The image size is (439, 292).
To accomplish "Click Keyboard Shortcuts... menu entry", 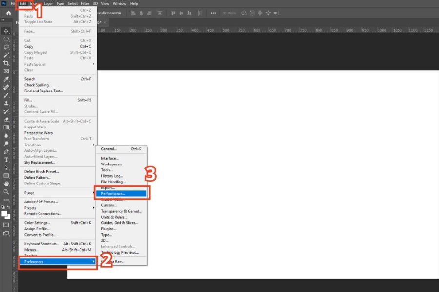I will (x=41, y=244).
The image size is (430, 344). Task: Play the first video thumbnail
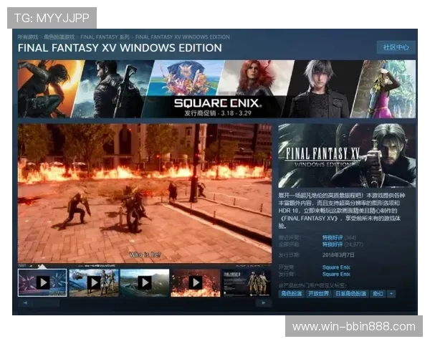coord(42,282)
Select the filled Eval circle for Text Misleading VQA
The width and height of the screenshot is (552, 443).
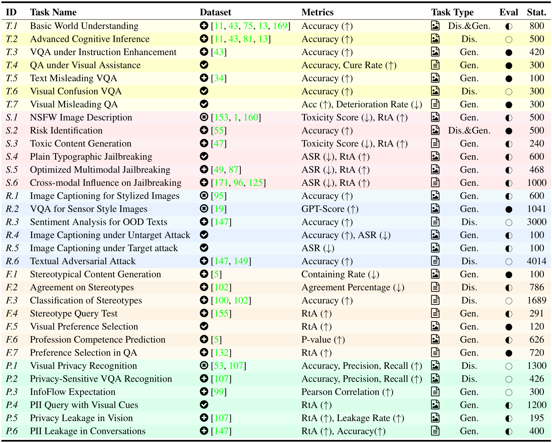pyautogui.click(x=509, y=79)
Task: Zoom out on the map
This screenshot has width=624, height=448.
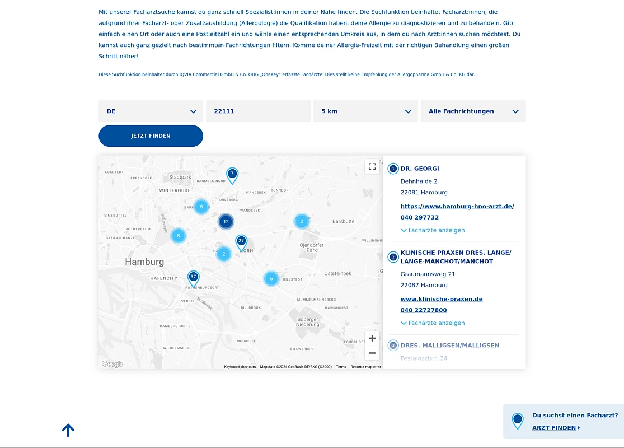Action: (372, 353)
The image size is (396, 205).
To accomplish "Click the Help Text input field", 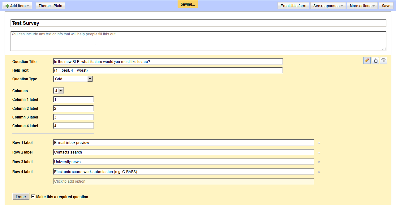I will pyautogui.click(x=168, y=70).
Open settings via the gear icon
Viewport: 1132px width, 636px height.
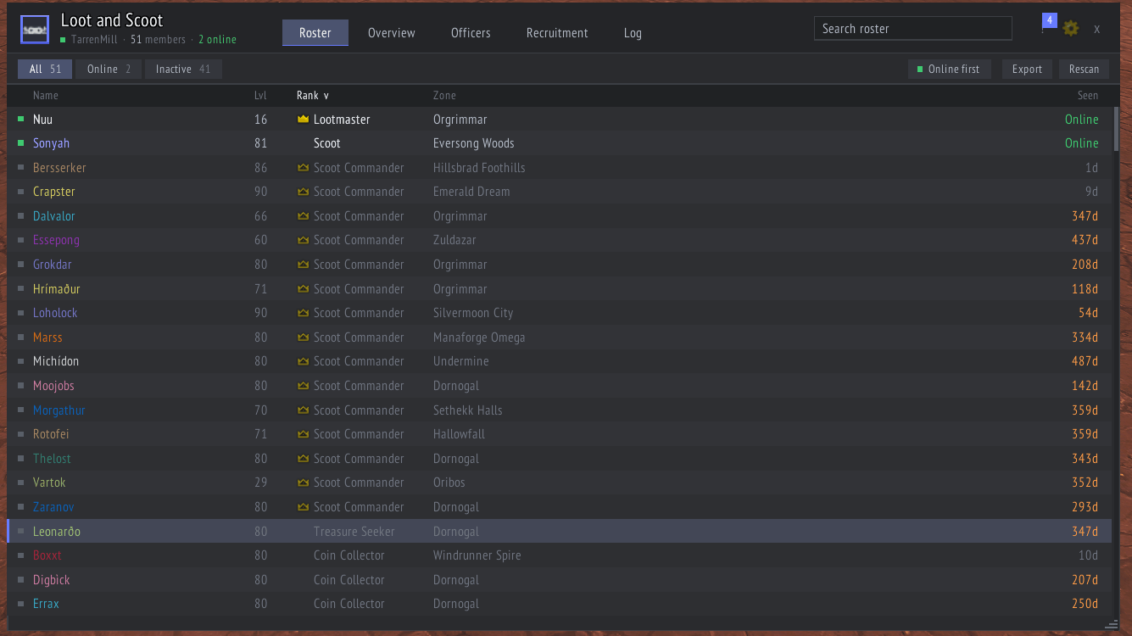pos(1071,28)
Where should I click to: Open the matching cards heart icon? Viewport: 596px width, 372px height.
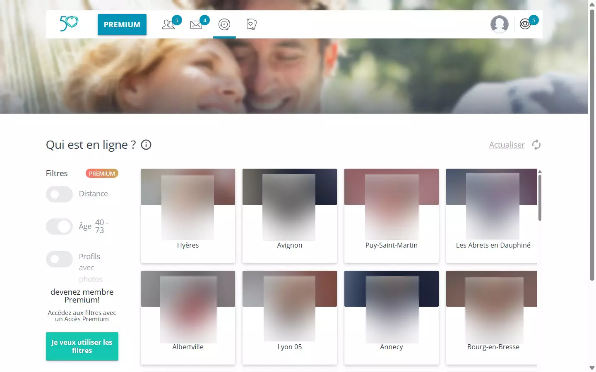pos(251,24)

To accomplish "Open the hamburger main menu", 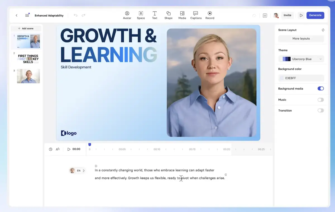I will pyautogui.click(x=27, y=15).

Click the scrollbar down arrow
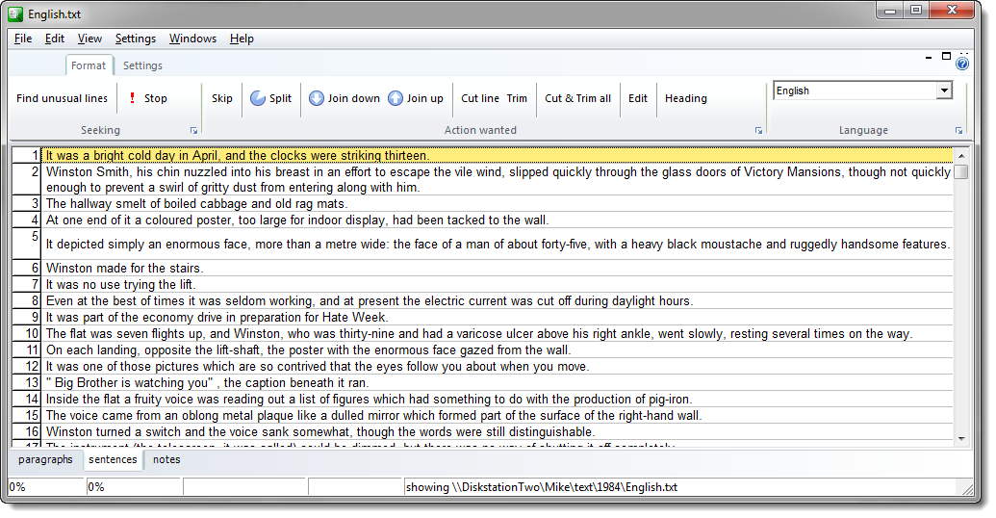tap(959, 439)
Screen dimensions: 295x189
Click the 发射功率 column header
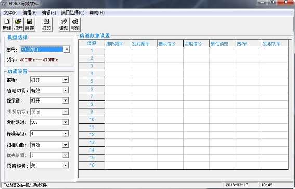point(275,44)
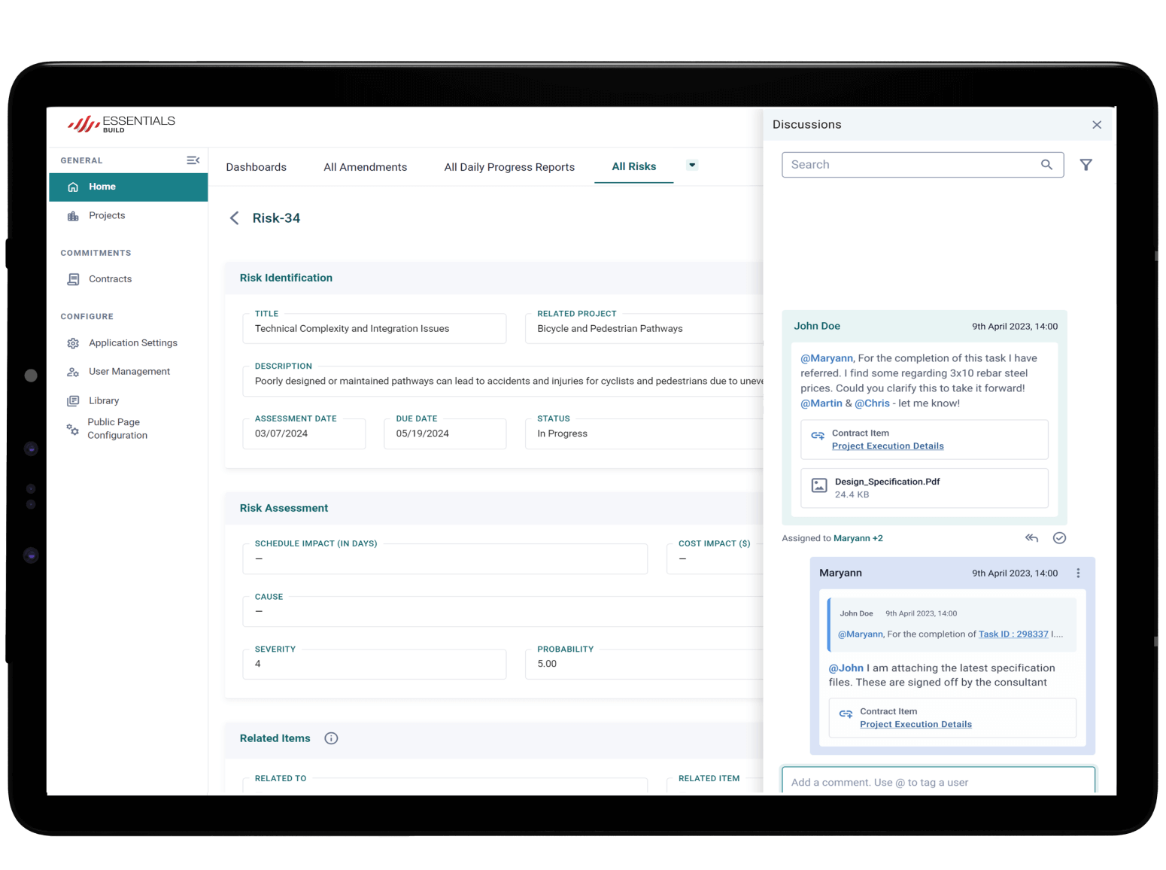1166x870 pixels.
Task: Close the Discussions panel
Action: point(1096,125)
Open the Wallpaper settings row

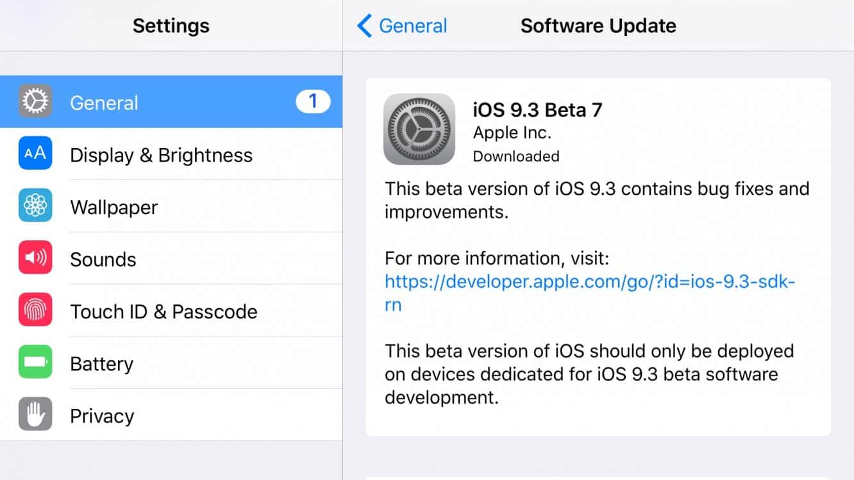114,208
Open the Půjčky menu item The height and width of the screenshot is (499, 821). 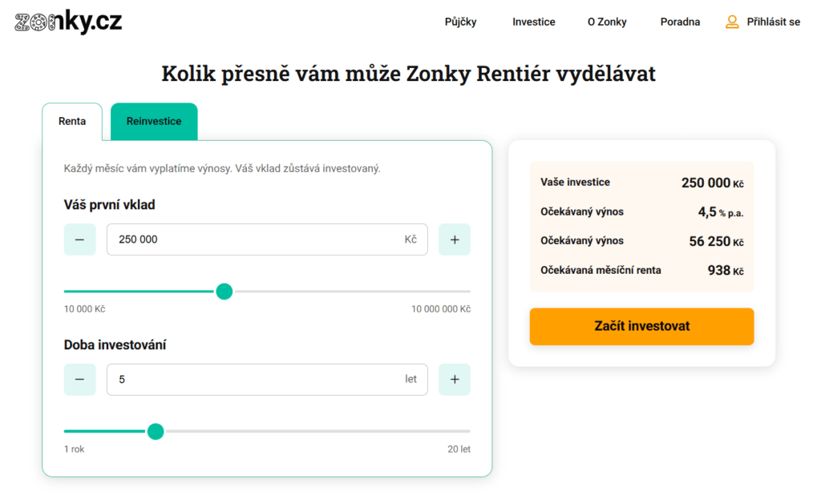(461, 22)
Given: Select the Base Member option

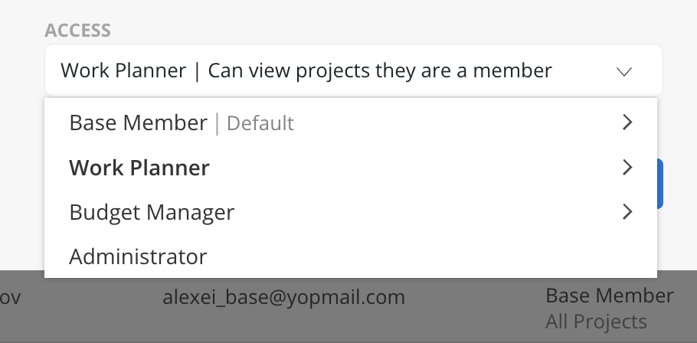Looking at the screenshot, I should (351, 123).
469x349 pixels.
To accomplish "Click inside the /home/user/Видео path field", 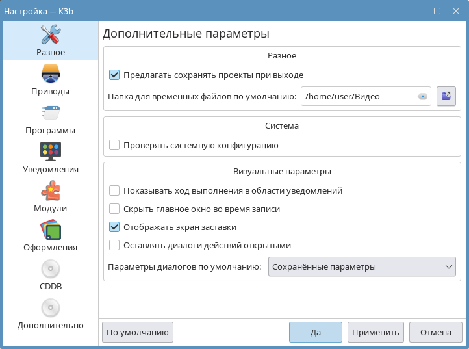I will pyautogui.click(x=357, y=96).
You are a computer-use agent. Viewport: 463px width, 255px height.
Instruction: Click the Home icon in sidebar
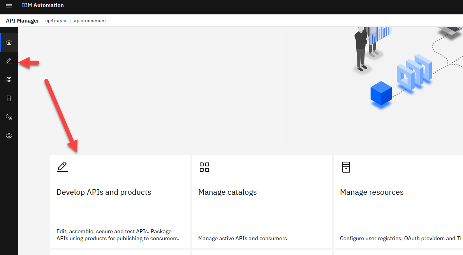(9, 42)
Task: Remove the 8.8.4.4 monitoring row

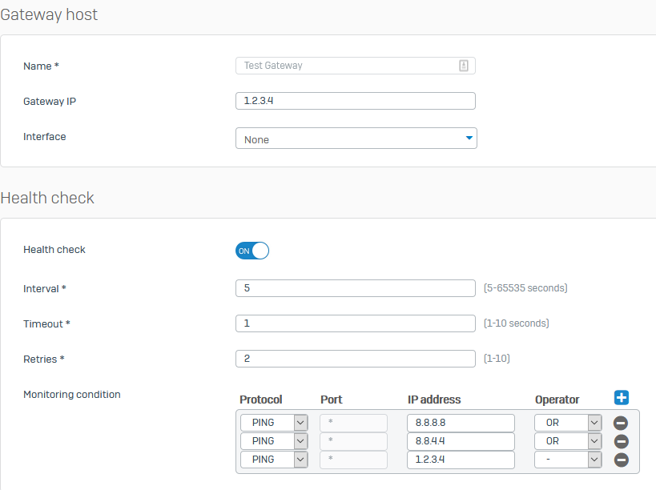Action: [x=621, y=442]
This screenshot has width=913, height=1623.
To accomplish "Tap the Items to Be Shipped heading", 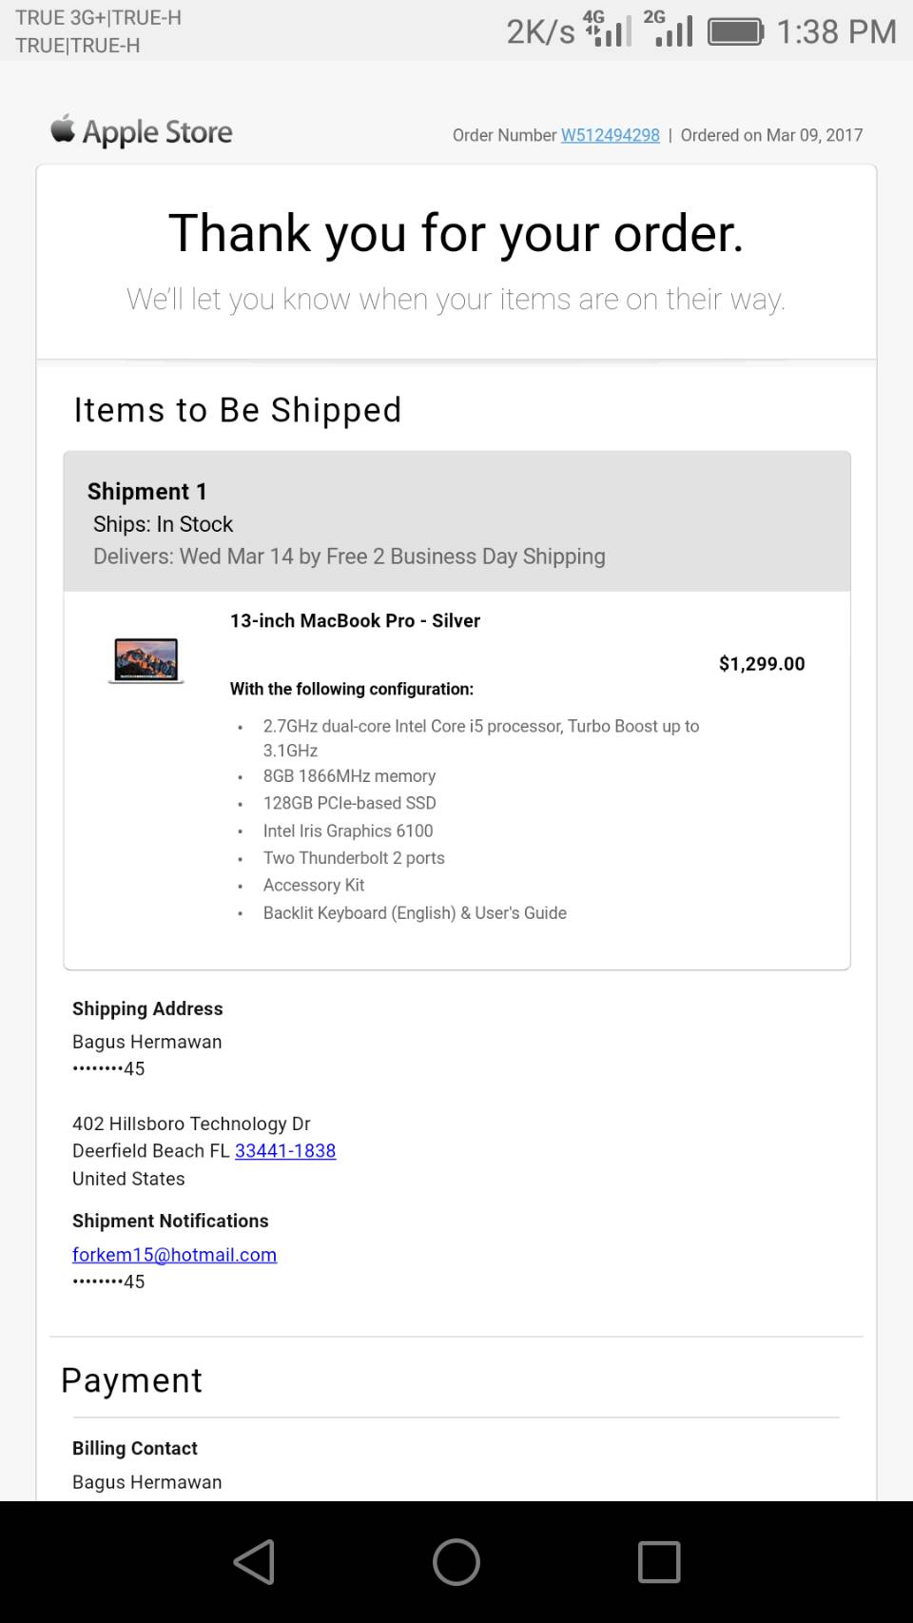I will pos(238,410).
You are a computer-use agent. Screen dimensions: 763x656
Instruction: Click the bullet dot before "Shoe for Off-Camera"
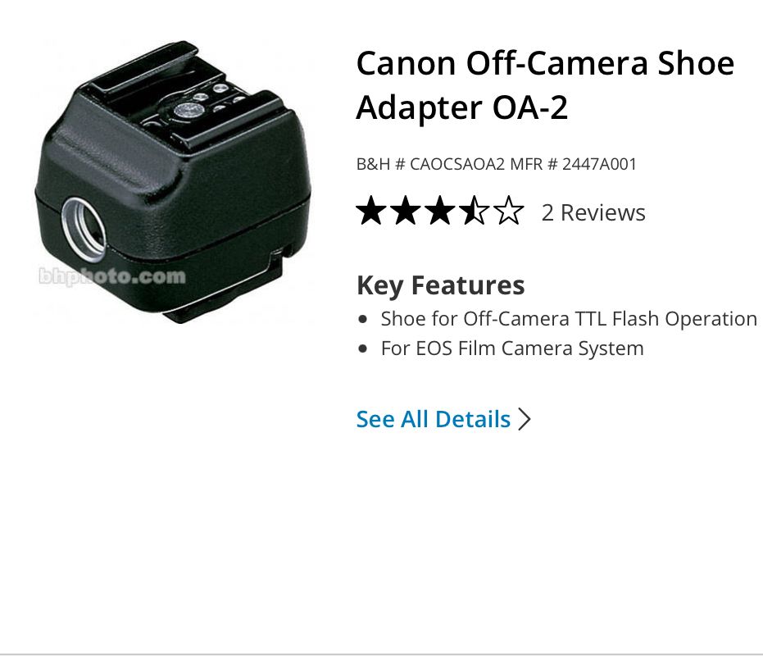click(x=362, y=320)
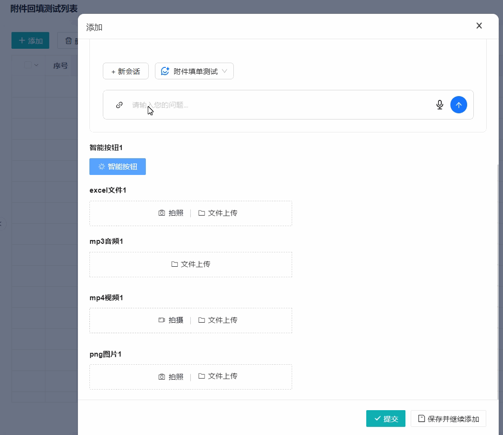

_ _ _

:: Your assignment ::
Filter the records for the word "dimensions" and show every line that has it.

:: Written answer ::
Screen dimensions: 295x189
You are a computer-use agent. Screen dimensions: 763x656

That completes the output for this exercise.